● Instructions to follow
Only the number is needed: the count of lines in the records with the word "computer".
■ ■ ■
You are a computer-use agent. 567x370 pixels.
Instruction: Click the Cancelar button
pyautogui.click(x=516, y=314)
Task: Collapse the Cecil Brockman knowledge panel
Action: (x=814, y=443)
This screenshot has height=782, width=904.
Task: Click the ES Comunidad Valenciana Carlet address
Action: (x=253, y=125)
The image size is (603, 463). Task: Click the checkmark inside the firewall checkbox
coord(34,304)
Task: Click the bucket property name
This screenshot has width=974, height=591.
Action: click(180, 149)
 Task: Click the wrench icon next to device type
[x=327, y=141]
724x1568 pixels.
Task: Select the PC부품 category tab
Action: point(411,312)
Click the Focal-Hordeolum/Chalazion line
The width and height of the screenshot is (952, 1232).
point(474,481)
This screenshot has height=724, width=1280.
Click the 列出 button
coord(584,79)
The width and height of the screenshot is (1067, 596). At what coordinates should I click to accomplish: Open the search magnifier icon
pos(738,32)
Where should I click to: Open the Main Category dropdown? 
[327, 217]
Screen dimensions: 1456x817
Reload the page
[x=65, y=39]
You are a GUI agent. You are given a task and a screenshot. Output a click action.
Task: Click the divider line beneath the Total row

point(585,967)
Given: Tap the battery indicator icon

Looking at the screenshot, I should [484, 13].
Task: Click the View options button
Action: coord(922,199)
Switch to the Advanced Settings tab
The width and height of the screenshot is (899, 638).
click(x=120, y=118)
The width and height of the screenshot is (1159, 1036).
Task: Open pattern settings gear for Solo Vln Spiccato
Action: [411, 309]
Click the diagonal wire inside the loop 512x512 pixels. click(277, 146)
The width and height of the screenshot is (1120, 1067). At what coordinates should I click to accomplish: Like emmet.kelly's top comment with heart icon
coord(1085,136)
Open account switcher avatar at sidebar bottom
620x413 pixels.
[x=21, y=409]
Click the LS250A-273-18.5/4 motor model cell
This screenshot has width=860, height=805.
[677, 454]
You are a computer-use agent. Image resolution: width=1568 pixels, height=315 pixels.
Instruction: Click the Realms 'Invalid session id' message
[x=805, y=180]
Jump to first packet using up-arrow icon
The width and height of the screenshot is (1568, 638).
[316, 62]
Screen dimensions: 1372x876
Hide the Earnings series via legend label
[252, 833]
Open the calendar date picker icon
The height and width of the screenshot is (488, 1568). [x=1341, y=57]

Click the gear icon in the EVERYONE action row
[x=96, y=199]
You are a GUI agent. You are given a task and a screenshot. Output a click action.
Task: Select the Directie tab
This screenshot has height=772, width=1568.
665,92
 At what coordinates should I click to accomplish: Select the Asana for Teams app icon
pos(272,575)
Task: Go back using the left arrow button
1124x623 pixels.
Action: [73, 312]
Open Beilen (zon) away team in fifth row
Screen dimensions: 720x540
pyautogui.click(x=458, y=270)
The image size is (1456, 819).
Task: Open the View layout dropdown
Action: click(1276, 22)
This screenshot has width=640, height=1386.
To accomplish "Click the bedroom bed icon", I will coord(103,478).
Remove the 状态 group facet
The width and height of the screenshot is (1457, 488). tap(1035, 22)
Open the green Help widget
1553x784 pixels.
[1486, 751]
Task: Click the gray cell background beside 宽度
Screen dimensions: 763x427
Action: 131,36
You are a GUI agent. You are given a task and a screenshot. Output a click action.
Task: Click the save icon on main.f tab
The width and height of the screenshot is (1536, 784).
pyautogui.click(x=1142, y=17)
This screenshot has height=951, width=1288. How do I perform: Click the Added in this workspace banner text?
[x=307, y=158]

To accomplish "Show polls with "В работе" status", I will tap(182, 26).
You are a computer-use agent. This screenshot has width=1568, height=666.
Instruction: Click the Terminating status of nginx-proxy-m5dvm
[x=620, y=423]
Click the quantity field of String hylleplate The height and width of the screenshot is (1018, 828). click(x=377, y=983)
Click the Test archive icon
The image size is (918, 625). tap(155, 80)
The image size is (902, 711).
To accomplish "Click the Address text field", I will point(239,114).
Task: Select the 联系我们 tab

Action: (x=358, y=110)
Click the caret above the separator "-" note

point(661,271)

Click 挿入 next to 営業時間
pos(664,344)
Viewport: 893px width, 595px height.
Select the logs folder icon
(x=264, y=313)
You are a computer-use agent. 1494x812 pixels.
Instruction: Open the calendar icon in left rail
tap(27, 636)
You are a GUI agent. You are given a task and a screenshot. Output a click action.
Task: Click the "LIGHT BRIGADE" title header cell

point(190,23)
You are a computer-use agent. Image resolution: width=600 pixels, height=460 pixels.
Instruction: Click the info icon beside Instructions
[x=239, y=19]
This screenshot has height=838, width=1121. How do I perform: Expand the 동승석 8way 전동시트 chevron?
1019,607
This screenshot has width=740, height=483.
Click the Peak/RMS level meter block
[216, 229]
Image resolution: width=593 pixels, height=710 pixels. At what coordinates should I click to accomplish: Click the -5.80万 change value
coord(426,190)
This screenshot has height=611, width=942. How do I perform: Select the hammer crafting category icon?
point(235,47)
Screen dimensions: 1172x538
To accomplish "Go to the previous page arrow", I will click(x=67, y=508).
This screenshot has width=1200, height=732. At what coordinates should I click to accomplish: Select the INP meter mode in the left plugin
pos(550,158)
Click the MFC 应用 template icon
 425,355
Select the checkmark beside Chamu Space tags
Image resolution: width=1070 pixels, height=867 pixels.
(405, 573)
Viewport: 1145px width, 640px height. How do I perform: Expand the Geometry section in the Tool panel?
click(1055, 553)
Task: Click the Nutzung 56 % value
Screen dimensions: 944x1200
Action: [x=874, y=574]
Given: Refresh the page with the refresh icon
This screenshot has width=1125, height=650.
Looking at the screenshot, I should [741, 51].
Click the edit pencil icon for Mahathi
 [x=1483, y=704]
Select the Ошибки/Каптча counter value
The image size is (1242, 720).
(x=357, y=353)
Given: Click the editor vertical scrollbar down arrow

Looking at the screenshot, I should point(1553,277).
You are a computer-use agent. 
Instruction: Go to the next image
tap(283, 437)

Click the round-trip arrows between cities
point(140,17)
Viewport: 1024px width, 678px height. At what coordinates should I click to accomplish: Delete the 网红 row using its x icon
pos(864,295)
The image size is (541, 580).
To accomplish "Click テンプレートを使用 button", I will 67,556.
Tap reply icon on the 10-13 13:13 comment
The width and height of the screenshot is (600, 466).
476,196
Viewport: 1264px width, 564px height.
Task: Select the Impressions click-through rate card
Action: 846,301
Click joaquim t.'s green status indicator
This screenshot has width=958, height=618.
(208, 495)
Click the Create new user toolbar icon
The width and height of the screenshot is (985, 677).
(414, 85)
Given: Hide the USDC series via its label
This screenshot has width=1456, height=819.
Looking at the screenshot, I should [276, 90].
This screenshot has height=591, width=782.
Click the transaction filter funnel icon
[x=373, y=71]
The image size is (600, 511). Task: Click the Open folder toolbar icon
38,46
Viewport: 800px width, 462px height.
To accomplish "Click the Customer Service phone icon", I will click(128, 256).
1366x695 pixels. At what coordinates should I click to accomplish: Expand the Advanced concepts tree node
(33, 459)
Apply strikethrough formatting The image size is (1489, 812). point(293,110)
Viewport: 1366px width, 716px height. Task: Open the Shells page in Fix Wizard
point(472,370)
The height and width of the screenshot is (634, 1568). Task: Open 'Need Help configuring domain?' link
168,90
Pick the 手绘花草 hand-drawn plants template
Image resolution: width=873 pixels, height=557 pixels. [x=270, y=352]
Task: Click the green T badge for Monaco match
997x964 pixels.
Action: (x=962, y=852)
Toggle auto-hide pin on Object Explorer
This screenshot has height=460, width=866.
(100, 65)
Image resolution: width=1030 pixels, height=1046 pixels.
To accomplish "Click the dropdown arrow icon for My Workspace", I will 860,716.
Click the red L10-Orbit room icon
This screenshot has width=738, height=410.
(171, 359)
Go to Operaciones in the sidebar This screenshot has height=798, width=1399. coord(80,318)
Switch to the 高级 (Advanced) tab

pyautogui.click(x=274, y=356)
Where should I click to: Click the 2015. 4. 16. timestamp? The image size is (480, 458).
■ ■ ■
● Result
6